Above: Inside Trujillo’s Shoe Shop. Photographs by Inga Hendrickson.
At Trujillo’s Shoe Shop, in Española, the aromas of glue and leather hit you first. Age-furrowed footwear lines the shelves just behind the counter, and machinery for replacing zippers and for sewing welts to soles is toward the back. The smell, though, is what makes customers reminisce about the old days when shoes weren’t so easily replaceable. Reynaldo Trujillo calls ours a throwaway culture, and the dwindling number of shoe repair shops like his, once a staple of every town, is but a symptom.
Despite the shift, his shop and its distinct aroma have remained constant since the 1960s, when the doors first opened under Reynaldo’s predecessor, Ben Trejo. Reynaldo and his father both worked for Trejo, and in 1984 Reynaldo took over the business under his own name. Now he stands beside his 30-year-old son, Marcos, who, wearing a stained denim apron and a Portland Trail Blazers hat, is primed to take over the family business. He’s an assistant to the mero mero (colloquially, the “big cheese”), not to mention the unofficial “social media specialist,” running the shop’s popping Instagram page (@trujillosshoeshop).
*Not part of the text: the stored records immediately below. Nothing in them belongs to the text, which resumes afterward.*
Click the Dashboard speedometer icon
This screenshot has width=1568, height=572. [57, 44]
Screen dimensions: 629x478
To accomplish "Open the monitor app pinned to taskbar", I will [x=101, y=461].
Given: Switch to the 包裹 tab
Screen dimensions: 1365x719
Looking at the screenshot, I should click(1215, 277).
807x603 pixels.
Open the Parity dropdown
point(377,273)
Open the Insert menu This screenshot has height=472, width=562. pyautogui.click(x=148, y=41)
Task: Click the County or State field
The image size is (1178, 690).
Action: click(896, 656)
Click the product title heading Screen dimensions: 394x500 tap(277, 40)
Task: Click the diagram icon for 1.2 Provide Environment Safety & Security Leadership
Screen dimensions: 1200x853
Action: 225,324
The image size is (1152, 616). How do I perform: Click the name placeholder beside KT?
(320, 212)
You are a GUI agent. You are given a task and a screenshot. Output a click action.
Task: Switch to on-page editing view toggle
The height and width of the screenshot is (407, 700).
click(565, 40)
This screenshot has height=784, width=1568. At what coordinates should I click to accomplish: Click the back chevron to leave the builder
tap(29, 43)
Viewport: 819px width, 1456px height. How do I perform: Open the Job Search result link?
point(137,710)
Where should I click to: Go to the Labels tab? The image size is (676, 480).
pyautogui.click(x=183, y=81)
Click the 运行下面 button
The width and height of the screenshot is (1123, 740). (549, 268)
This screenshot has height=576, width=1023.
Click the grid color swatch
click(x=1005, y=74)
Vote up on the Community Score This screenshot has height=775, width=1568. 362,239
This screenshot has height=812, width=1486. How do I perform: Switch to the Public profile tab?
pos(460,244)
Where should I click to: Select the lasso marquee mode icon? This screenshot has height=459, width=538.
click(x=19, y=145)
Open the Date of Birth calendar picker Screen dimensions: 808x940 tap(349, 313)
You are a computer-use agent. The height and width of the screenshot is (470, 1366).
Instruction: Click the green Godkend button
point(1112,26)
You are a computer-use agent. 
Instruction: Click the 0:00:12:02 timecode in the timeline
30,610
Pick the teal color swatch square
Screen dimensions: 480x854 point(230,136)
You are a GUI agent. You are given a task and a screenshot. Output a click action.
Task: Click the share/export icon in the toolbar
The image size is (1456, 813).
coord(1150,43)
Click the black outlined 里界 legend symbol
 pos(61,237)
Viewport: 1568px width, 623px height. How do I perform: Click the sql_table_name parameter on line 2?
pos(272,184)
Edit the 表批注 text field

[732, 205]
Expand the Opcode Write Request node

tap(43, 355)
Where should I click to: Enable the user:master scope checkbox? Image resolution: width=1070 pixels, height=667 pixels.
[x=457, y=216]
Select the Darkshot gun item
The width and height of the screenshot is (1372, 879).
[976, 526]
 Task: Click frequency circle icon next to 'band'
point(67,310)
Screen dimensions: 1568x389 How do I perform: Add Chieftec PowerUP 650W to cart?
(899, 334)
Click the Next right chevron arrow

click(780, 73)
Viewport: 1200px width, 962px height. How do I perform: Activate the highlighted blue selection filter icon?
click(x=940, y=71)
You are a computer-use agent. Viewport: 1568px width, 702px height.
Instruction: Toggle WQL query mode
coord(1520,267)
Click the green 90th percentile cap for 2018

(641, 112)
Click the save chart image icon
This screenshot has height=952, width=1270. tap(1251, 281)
Above: Reynaldo and Marcos Trujillo inside Trujillo’s Shoe Shop.
For resident cowboys and ranchers, Marcos and Reynaldo will weatherize boots—wipe clean, scrub with saddle soap, condition, wax, and polish them, in that order—and replace old leather outsoles. For the Pueblo dancers who stop in when feast days begin, the duo can repair and re-dye moccasins. For the local hotshot firefighters, they can overhaul boots with new Vibram soles just in time for fire season. And for the women who come in with a broken heel, they can handily attach a new one. “I’ve been called a shoe doctor,” Reynaldo says of the “surgeries” he’s performed in his time. By the same token, a simple shoe polish is $6. But note: They keep it old school. Bring cash or a check.